The first one was screaming obscenities at him in a language that only he and the goblin spoke. Eli walked up to it.
“I can understand you, you know,” he said to the goblin. “I am curious. Why do you kill humans? Is there a purpose to it, or are you just programmed that way by the system?”
The goblin looked at him, going silent for a moment. “Why do you kill goblins, human?”
Eli frowned at it, then shook his head. “You’re put here for us to kill and gain levels, are you not?”
“Yes. We are,” the goblin agreed. “So we understand each other. Why am I not dead.”
“I’m sorry, but I have a rare class and I need living subjects to test out some of my magical abilities,” Eli admitted. “I am reluctant to perform them on my fellow humans, so…” He trailed off, leaving the rest unspoken.
“I shall die cursing your name! I shall die cursing … what is your name, little human?” the goblin asked.
“Eli,” Eli admitted, seeing no point in hiding it.

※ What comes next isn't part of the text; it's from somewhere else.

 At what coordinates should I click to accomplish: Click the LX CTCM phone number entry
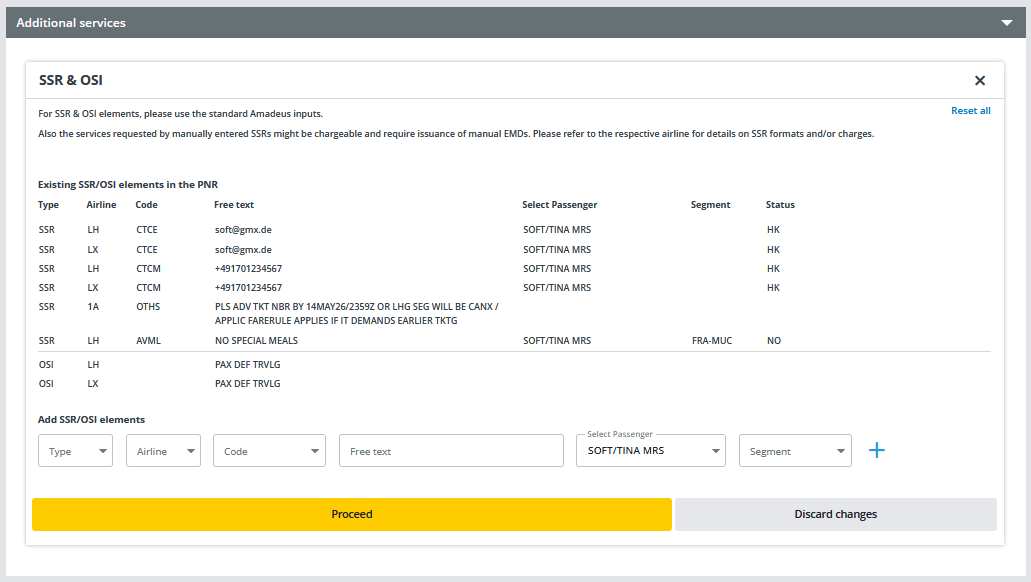coord(248,288)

“I shall die cursing the name Eli,” the goblin shouted. And it began to do exactly that, cursing him in creative terms in a language that nobody on Earth spoke.
Eli sighed and walked back to the fifty yard mark. He waited for the others to finish tying down five goblins and then evacuate the ‘danger zone’ to the ‘safe zone,’ where nobody was supposed to aim their magic and the other observers could stand.

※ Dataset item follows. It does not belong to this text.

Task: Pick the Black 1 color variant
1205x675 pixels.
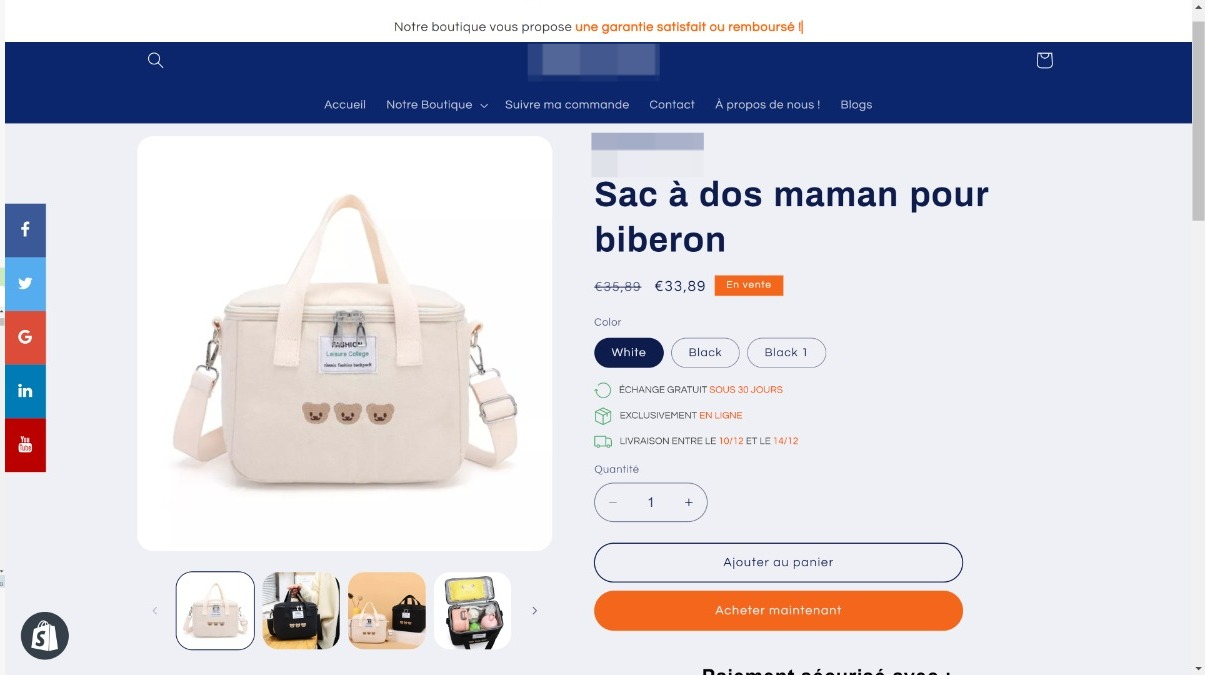Action: (x=786, y=352)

He pulled out the first of the magics he wanted to test and empowered it, aiming the ritual at the first goblin. It was ‘hyper-coagulation.’ The goblin continued to scream and shout for a few minutes, and then its shouts grew incoherent. It spasmed, and in a few moments it was dead.

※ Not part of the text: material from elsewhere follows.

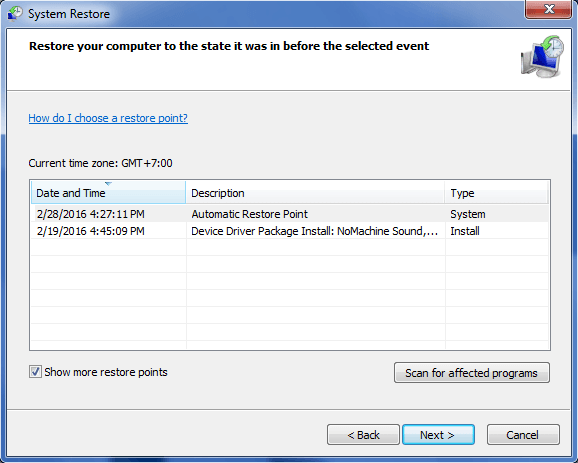
Task: Sort by Date and Time column header
Action: 108,193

He cast ‘anticoagulation’ on the next target. This spell was less than lethal, but the goblin began bleeding from its orifices. Eli cast a second effect on it, Dropsy, and the extremities of the poor goblin began to swell. It died a moment later. The necropsy performed by one of the volunteers would show that it was due to a heart attack.
The other effects were all non-lethal, but were decidedly effective at shutting the goblins up as they began asking why the sky was blue, where their littermates were, and why they were dressed in loincloths under the confusion spell, or writhing in uncontrollable seizures, or various other effects.
Eli commanded that some of these goblins be released to see if they were still dangerous while affected by his magic.
The answer was no. They were effectively disarmed.
He nodded, and then announced that he was done with his testing for now. The surviving goblins were re-imprisoned, to be held for future testing by Eli, or anyone who arrived with a class like his.
He didn’t like it, but they might prove useful down the line.
The crowd was subdued as he returned to the high school. Not everyone really understood what they had just witnessed, but those who did were slightly disturbed.
On the one hand, these were goblins. The goblins had little issues with killing humans who didn’t fight back so far, and would likely continue to slaughter helpless people in the future.
On the other, the ruthlessness that their leader had just displayed, and the somewhat disturbing effects of the two spell combinations which had killed their targets, were unsettling.
Perhaps they would have been more at ease if he had blown them apart in a Hollywood style explosion, like the spells that Luke and the other mages possessed.